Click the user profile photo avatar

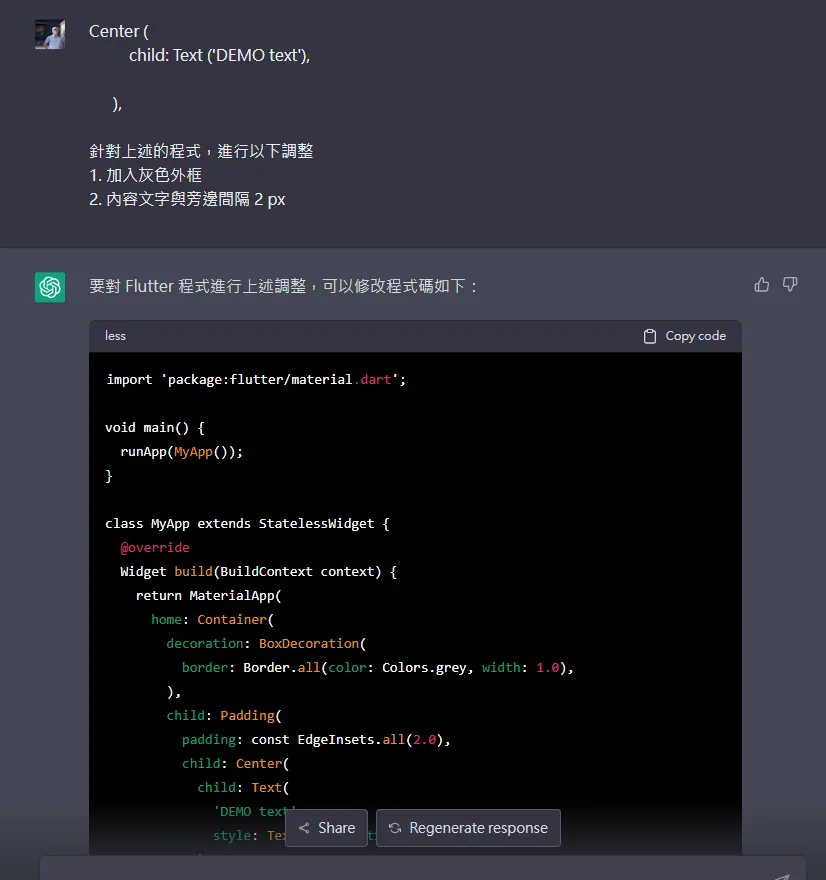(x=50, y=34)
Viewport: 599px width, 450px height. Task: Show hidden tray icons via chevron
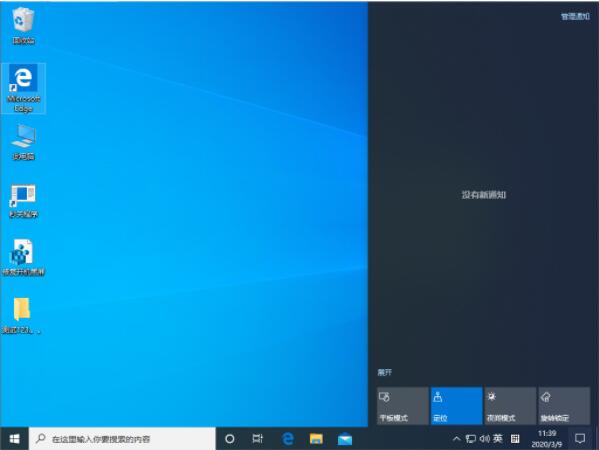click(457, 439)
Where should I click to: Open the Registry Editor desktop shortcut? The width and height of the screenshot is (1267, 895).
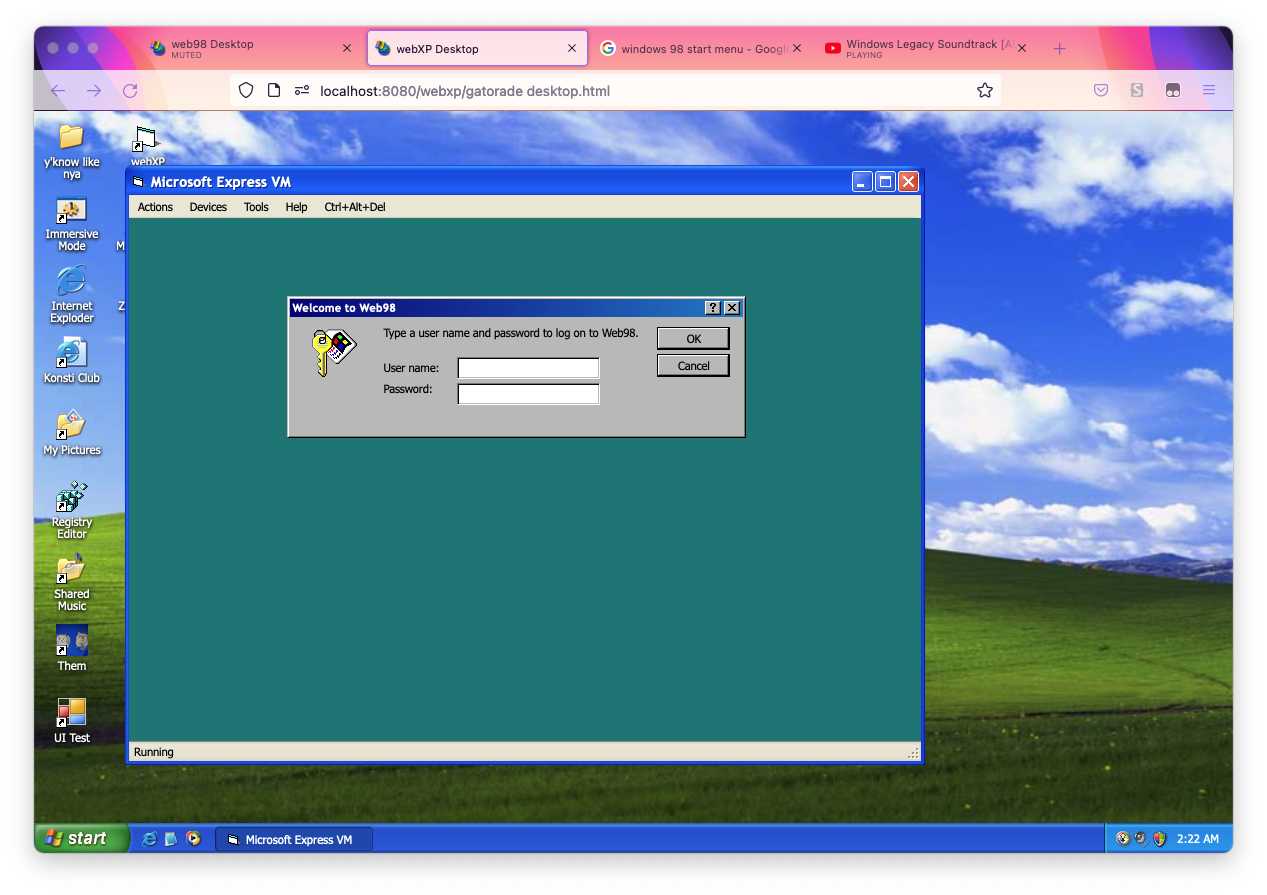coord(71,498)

...

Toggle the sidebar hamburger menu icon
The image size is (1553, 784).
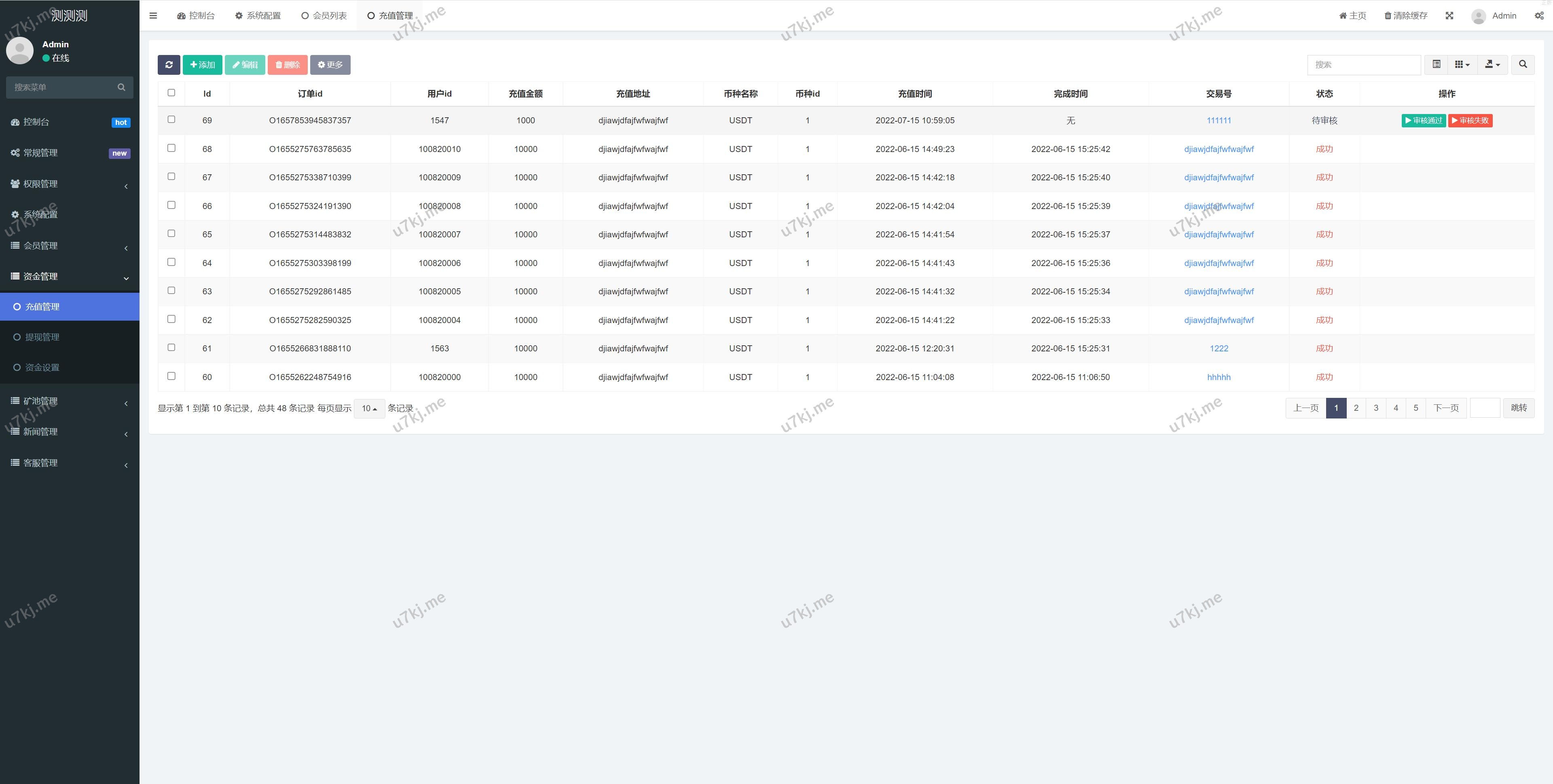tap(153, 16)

## YOUR TASK
Rewrite the part of the records that begins with the line containing "Click the user profile photo avatar" and ends with the line containing "coord(71,498)" as a numbered list, skipping blank lines and leaving out the pictures.

## ANSWER IN FULL
1. Click the user profile photo avatar
2. (x=50, y=34)
3. Viewport: 599px width, 450px height. Task: Show hidden tray icons via chevron
4. click(457, 439)
5. Where should I click to: Open the Registry Editor desktop shortcut? The width and height of the screenshot is (1267, 895).
6. coord(71,498)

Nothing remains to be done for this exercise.